▸ Written task
Copy out, without any change, everything from the first line of the material down to and including the line containing "Looking at the image, I should click on (1238, 315).".

Lines of data:
·····

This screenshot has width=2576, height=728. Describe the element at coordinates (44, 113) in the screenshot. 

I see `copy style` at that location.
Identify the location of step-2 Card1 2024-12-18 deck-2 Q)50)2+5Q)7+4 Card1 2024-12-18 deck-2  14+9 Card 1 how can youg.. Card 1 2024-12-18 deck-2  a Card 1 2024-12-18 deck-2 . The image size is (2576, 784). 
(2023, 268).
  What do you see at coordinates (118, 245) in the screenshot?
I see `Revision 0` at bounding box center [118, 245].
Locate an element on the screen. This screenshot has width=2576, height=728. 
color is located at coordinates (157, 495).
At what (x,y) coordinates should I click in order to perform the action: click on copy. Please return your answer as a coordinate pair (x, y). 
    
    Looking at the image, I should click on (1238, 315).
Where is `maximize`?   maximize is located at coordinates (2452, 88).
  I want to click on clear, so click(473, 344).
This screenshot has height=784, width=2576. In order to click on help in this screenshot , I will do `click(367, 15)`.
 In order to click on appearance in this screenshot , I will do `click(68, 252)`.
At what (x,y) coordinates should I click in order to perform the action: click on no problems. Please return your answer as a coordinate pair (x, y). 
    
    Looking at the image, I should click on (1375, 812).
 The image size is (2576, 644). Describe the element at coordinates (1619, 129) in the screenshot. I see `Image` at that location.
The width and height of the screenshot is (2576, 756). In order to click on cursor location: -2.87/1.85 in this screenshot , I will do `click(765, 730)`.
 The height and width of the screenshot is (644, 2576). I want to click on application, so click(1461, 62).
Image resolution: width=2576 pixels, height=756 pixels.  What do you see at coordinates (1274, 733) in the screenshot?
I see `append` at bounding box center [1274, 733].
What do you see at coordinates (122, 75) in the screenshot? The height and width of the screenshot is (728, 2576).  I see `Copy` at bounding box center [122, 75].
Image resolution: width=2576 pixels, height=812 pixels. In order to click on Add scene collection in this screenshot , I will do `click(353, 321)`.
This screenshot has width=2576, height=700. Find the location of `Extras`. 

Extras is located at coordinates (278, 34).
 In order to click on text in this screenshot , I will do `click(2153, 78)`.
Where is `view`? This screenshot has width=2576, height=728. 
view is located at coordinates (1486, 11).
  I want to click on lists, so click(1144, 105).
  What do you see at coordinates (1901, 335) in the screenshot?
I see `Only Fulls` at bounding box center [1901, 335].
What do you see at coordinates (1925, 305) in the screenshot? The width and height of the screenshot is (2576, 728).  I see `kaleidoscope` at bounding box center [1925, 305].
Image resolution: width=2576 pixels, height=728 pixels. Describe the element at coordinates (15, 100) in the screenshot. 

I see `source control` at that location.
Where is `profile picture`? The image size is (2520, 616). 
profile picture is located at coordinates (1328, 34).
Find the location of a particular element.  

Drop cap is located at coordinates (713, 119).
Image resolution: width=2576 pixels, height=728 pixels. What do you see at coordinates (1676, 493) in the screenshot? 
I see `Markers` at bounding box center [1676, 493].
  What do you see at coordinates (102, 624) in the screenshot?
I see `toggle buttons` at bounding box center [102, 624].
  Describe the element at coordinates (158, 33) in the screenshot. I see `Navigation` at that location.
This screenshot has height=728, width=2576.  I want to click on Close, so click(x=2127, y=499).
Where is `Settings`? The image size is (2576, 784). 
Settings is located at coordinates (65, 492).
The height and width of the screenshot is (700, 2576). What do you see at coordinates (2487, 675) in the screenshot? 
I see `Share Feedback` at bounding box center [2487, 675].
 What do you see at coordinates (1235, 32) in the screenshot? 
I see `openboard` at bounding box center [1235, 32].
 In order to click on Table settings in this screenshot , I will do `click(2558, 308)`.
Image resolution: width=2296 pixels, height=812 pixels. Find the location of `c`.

·····

▸ Final result
This screenshot has width=2576, height=728. Describe the element at coordinates (44, 113) in the screenshot. 

I see `copy style` at that location.
Identify the location of step-2 Card1 2024-12-18 deck-2 Q)50)2+5Q)7+4 Card1 2024-12-18 deck-2  14+9 Card 1 how can youg.. Card 1 2024-12-18 deck-2  a Card 1 2024-12-18 deck-2 . The image size is (2576, 784). 
(2023, 268).
  What do you see at coordinates (118, 245) in the screenshot?
I see `Revision 0` at bounding box center [118, 245].
Locate an element on the screen. This screenshot has width=2576, height=728. 
color is located at coordinates (157, 495).
At what (x,y) coordinates should I click in order to perform the action: click on copy. Please return your answer as a coordinate pair (x, y). 
    
    Looking at the image, I should click on (1238, 315).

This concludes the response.